### GIVEN REQUEST
Return the data below verbatim, starting with its very first line and ending after the line that contains "[x=163, y=211]", with that line included.

### GIVEN DATA
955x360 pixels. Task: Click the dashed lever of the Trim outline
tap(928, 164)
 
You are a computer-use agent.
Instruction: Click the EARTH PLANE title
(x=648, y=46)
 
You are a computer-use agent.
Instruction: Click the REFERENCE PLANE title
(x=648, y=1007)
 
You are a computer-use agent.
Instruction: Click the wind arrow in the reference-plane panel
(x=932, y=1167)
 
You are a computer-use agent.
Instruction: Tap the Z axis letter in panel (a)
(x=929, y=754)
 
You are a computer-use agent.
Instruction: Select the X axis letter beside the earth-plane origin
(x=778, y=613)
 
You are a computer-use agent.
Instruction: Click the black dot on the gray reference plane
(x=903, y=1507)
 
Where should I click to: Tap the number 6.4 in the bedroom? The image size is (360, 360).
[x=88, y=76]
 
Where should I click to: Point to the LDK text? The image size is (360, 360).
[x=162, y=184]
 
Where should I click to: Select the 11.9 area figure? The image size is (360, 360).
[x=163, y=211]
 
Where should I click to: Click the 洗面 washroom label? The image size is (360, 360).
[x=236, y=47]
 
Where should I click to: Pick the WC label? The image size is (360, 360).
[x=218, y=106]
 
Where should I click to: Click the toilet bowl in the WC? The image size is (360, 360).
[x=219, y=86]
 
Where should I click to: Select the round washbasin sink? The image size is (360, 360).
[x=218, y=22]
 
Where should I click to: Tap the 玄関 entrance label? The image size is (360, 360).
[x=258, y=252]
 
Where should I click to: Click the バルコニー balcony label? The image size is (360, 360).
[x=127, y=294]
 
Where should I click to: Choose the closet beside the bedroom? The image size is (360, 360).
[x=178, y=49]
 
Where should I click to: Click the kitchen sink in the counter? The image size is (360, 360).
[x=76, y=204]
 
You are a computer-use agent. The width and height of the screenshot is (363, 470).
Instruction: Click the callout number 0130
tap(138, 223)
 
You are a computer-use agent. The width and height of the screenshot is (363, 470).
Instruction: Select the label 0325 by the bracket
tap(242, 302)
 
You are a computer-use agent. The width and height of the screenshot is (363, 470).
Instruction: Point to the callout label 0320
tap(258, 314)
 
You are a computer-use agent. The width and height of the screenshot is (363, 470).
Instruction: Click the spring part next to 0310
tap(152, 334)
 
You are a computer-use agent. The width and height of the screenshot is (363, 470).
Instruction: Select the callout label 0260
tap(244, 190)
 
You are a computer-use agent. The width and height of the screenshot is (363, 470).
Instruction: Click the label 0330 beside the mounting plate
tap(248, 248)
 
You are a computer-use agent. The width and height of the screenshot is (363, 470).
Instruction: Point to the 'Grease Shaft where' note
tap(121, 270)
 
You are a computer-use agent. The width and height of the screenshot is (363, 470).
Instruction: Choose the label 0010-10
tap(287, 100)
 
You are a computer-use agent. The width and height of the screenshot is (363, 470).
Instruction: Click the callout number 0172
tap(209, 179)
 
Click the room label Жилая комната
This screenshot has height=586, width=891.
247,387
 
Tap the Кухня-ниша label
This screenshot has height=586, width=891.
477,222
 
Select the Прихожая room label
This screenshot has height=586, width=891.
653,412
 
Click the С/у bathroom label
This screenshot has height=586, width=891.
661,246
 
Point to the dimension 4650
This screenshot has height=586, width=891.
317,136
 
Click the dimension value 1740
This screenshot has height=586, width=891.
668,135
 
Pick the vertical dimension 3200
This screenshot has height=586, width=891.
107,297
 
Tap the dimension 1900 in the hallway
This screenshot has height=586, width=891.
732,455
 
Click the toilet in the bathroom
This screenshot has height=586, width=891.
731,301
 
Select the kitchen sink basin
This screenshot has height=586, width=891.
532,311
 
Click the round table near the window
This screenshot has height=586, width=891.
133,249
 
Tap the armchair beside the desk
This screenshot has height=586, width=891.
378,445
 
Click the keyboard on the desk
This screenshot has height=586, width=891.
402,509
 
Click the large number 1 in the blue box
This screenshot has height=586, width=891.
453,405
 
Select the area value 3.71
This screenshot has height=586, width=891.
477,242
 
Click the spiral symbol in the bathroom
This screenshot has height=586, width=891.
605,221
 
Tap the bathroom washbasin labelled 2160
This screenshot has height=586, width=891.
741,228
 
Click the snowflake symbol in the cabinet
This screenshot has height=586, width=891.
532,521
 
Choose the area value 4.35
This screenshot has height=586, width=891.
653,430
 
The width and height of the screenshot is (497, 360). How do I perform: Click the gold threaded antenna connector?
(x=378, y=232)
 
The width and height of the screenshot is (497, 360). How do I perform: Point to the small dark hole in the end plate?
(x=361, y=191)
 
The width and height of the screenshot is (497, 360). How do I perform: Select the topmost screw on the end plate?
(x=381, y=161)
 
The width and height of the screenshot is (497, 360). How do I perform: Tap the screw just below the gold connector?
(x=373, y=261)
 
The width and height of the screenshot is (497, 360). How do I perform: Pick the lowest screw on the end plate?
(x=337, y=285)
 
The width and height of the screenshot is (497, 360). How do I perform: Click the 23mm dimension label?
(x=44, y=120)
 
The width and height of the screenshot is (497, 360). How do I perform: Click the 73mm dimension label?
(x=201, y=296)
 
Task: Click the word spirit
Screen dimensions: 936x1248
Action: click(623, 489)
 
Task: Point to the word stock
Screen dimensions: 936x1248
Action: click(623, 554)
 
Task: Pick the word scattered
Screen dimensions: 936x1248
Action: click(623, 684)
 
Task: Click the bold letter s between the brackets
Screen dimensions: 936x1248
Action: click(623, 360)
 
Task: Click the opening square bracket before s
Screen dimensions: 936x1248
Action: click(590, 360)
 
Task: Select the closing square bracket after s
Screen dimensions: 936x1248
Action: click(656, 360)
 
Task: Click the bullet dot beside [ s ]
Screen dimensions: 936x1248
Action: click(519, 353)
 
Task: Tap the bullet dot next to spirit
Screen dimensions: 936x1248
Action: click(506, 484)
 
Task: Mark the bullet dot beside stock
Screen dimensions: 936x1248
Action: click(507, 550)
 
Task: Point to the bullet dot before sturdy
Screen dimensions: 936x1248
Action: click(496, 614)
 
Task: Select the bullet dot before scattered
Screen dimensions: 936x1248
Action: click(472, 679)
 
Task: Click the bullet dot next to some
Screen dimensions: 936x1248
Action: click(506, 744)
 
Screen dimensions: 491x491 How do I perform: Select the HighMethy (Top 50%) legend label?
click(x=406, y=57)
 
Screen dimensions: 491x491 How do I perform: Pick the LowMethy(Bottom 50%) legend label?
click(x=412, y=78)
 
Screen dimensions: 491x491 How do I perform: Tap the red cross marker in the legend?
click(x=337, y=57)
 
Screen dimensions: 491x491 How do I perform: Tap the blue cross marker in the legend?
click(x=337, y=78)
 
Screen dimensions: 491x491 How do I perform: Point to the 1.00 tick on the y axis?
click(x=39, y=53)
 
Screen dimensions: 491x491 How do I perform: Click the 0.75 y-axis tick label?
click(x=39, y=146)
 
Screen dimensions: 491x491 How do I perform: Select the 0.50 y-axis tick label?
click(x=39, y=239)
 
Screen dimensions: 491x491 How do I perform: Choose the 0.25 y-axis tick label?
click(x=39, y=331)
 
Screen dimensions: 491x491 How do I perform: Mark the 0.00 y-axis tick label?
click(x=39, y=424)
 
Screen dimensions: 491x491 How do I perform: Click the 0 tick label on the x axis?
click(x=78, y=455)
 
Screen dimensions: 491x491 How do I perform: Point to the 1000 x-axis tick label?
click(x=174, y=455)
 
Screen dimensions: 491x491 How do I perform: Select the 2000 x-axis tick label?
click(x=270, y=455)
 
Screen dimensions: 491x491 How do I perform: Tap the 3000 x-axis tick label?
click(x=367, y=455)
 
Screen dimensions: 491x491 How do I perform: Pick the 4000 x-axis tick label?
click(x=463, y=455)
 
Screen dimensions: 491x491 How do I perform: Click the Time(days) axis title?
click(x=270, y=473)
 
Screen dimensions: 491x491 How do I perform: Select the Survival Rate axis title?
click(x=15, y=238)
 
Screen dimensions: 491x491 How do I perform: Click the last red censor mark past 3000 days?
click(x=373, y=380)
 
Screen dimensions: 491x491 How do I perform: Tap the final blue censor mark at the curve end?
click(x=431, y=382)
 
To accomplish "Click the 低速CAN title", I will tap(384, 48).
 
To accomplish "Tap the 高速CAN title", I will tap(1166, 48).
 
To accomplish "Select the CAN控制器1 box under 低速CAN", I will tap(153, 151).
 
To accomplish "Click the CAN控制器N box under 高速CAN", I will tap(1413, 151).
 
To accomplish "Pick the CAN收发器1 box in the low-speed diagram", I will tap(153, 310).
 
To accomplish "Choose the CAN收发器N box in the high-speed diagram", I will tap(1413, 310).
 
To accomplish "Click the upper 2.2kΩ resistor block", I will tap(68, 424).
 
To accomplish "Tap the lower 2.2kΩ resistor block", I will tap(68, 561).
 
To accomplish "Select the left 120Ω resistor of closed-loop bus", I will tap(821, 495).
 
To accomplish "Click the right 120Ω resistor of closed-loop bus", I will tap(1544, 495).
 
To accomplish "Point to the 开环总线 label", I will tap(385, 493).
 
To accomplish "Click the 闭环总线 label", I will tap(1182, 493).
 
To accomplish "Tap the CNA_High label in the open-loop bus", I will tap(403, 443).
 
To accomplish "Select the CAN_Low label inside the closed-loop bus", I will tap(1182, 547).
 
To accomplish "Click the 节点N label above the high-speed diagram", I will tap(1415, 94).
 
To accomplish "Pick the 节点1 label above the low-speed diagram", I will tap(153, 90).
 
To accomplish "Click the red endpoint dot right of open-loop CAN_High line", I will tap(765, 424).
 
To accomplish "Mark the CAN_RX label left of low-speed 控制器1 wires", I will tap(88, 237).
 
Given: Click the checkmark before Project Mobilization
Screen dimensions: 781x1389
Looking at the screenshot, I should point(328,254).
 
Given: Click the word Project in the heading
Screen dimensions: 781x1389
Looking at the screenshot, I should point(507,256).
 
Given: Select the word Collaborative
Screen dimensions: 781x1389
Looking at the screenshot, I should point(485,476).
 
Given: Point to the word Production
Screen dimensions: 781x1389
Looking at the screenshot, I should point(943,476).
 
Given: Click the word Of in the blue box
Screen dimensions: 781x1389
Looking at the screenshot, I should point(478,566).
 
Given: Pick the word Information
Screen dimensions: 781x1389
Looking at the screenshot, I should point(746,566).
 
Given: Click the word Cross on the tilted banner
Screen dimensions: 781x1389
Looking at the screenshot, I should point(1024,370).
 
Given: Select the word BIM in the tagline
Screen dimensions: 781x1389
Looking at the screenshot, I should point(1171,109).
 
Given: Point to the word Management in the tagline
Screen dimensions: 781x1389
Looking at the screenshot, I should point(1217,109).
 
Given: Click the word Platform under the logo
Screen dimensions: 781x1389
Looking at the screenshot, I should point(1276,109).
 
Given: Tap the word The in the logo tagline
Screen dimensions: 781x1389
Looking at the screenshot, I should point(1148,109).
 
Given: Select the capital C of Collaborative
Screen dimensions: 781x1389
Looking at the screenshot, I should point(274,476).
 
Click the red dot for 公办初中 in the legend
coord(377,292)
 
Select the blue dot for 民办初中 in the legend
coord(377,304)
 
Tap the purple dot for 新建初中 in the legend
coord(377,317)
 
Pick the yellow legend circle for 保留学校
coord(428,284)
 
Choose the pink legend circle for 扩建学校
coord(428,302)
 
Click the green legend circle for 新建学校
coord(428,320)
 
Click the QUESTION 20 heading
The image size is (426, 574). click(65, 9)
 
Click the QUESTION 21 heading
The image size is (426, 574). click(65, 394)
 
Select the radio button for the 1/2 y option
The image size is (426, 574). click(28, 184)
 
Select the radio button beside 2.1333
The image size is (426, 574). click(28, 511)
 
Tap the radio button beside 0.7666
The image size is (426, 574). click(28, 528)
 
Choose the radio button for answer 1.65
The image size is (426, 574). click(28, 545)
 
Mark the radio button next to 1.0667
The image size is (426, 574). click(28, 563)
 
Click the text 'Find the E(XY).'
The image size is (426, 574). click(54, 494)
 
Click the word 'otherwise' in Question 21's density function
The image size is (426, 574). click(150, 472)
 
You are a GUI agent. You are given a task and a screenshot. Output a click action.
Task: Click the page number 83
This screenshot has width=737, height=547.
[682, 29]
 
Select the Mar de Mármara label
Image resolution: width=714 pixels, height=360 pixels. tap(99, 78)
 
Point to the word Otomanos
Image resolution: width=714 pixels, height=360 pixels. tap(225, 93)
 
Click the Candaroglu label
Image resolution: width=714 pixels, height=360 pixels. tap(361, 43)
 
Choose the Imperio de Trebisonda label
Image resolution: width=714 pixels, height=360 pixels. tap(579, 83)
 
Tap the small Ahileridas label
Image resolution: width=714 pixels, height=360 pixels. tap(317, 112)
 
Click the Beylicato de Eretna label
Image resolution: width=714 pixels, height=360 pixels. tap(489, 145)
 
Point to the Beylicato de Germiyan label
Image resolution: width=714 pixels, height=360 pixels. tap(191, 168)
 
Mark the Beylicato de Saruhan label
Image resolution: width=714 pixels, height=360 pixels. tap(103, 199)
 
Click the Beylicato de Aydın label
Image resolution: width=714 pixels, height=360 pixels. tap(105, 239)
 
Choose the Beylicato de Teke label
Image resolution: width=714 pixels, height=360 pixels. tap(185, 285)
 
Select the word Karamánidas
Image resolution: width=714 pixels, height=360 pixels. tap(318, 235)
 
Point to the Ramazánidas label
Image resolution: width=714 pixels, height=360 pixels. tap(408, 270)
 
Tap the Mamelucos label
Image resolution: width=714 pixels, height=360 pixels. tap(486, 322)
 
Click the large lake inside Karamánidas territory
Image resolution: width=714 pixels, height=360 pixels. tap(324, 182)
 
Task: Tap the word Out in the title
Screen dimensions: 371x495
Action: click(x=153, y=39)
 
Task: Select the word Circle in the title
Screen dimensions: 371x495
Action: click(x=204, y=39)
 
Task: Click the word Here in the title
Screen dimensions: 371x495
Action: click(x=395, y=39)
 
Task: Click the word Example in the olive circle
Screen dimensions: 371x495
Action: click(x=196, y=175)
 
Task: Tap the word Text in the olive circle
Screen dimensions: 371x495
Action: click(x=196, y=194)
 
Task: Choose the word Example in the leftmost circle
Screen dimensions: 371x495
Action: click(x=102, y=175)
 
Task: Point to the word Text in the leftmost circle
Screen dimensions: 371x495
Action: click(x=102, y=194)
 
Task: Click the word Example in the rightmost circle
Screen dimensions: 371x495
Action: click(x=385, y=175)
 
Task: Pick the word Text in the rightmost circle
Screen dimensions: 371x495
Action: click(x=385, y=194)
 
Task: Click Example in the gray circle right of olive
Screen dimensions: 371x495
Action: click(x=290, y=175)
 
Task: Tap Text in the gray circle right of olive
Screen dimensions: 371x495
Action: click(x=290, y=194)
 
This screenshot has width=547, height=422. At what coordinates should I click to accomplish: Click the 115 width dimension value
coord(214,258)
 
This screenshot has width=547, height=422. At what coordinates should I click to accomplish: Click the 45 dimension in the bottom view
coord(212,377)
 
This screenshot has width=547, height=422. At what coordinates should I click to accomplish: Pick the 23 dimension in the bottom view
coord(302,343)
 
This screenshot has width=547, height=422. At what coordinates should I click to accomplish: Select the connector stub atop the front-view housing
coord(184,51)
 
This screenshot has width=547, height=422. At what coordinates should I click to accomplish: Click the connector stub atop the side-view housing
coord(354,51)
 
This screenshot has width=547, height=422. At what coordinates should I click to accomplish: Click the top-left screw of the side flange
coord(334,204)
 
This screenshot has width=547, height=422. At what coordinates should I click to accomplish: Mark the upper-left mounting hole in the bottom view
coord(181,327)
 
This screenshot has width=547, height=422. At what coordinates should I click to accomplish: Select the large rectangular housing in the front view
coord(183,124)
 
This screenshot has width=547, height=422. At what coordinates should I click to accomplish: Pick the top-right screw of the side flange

### ANSWER TO THE PROBLEM
955x360 pixels. Task: Click the dashed lever of the Trim outline
tap(928, 164)
 
You are a computer-use agent.
Instruction: Click the EARTH PLANE title
(x=648, y=46)
 
You are a computer-use agent.
Instruction: Click the REFERENCE PLANE title
(x=648, y=1007)
 
You are a computer-use agent.
Instruction: Click the wind arrow in the reference-plane panel
(x=932, y=1167)
 
You are a computer-use agent.
Instruction: Tap the Z axis letter in panel (a)
(x=929, y=754)
 
You are a computer-use agent.
Instruction: Select the X axis letter beside the earth-plane origin
(x=778, y=613)
 
You are a computer-use agent.
Instruction: Click the black dot on the gray reference plane
(x=903, y=1507)
 
Where should I click to: Tap the number 6.4 in the bedroom? The image size is (360, 360).
[x=88, y=76]
 
Where should I click to: Point to the LDK text? The image size is (360, 360).
[x=162, y=184]
 
Where should I click to: Select the 11.9 area figure? The image size is (360, 360).
[x=163, y=211]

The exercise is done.